© Ferdinand Feys

IETM’s reaction to the New Agenda for Culture: effective measures to implement the ambitious framework

The European Commission has released a Communication on a New European Agenda for Culture (Agenda), which puts forward a bold and balanced approach to culture as a vital component and a powerful driver of social cohesion, economic development and international relations.

It is timely and crucial to address the need for building a true community among Europeans based on shared values, a feeling of togetherness, and acceptance of the “other”. We welcome the Commission’s long-awaited recognition of the role of culture in this process. Active citizenship, social fairness, and integration of newcomers are unachievable without resorting to the unique power of culture and the arts, and we are happy this is acknowledged by the Agenda.

Moreover, we welcome the Commission’s explicit ambition to strengthen the links between culture and other policy areas and embed focus on culture within various EU funding programmes.

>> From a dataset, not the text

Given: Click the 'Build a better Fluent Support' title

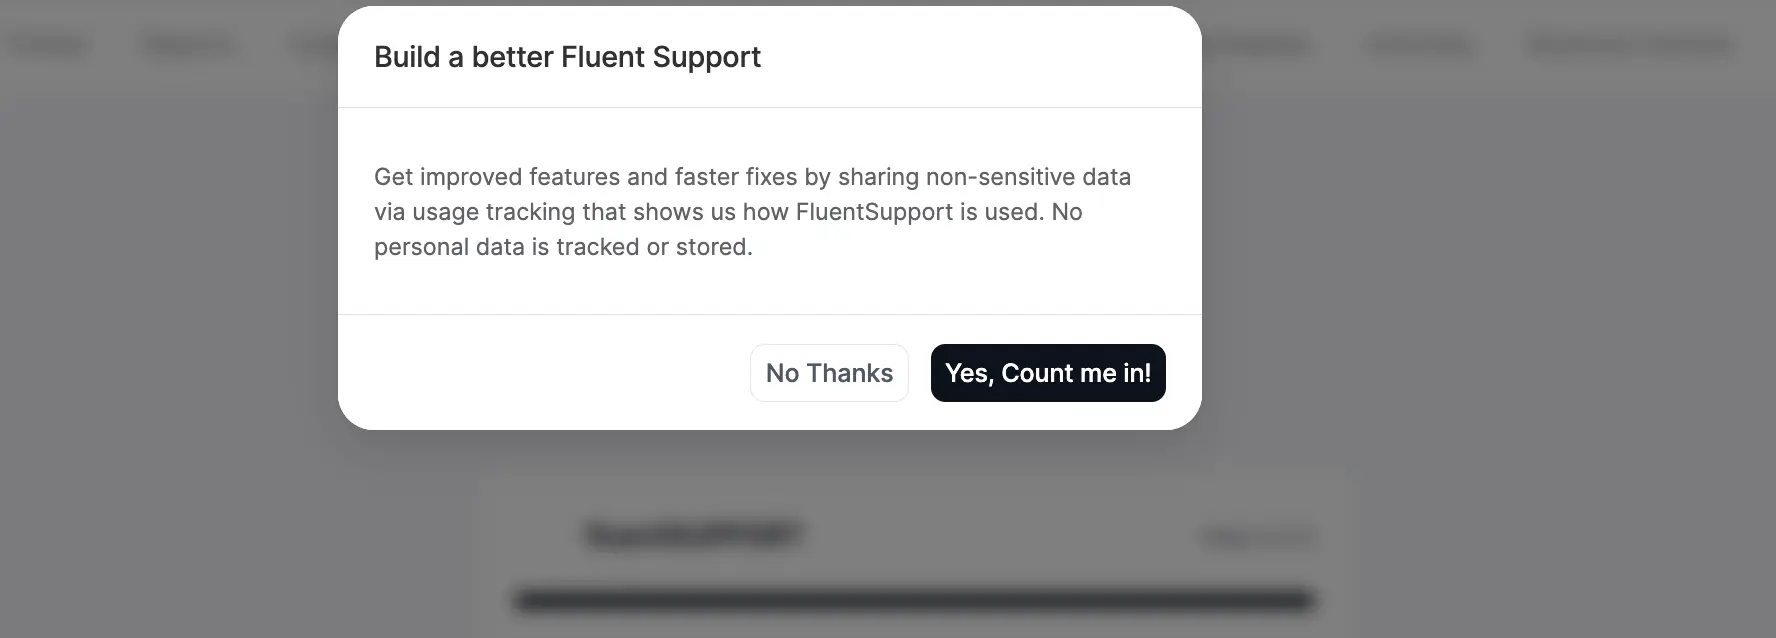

However, no matter how ambitious and positive the discourse of the Agenda is, there are a few concerns which must be tackled by the European Commission, the European Parliament and the Member States, in order for the Agenda to be implemented and to contribute to the EU’s strategic goals:

  1. The Communication states that the Agenda is “backed with appropriate funding”. However, the recent proposal for the EU future budget suggests allocating € 1.85 billion to the Creative Europe programme 2021-2027. While being an increase compared to the current programme’s envelope, it is, nonetheless, insufficient to bring the Agenda’s ambitious vision to life. Thus, we request an allocation of at least the double amount of the current Creative Europe budget to the cultural and creative sectors within the post-2020 programme.
     
  2. The ambition of streaming culture in other domains is not adequately reflected in the EC’s proposal for the EU’s future MFF, where culture is not even mentioned in the majority of policy fields to which it contributes considerably. Sound and tailor-made strategies of opening other DGs to culture should be designed and implemented by the Commission, in close collaboration with the sector. Research, extra support to advocacy actions and undertaking multi-sectoral forums might be part of the list of solutions.
     
  3. The information about the funding opportunities available for cultural and creative sectors within other DGs is scattered and often not easy to find. We encourage the Commission to develop a “one-stop-shop” website, where all existing funding instruments for culture are listed in a user-friendly and efficient manner.
     
  4. A Cultural capability approach was put forward as a guiding principle of the Agenda. Although we cannot agree more that cultural participation and everyday creativity contribute greatly to fostering intercultural dialogue and building healthy societies, we stress the necessity of delineating social and artistic work and guaranteeing enough space within the EU funding instruments for appreciating the intrinsic value of artists’ work.
     
  5. We endorse the ambition of harnessing the cultural dimension in international relations and call on the European institutions to consider the power of cultural networks to build interpersonal bonds and connections across national frontiers and their ability to strengthen a truly human-based, bottom-up component of international cultural relations.
     
  6. The Agenda aims at undertaking “specific initiatives in the most mature sectors, to support more effectively the rich diversity of European cultural expressions.” We call for an equal support to all cultural and artistic sectors, including those which need public support the most, due to the time- and human-intensive nature of their work, as we believe that this is the only fair and effective way of enhancing the diversity of cultural expressions in Europe.
     
  7. Small-scale projects and small organisations are very often the ones most involved in the work with the most urgent social issues and answer most efficiently to the many different needs of our fragmented societies. Being particularly flexible, agile and prone for international mobility, they are at the forefront of conceiving and fostering cross border bonds and collaborations, which are essential for nourishing a feeling of common European culture and values. Therefore, the Agenda must promote an equal and fair approach to the EU culture funding schemes, which should be more flexible and accessible for small organisations and small-scale initiatives.

IETM supports the Commission’s bold proposal for the New Agenda and calls on the European institutions, member states and all stakeholders - from the cultural and creative sectors and beyond - to endorse the Agenda, and undertake all possible measures to materialise its ambitious vision of culture being a powerful driver of social inclusion, economic prosperity and international relations.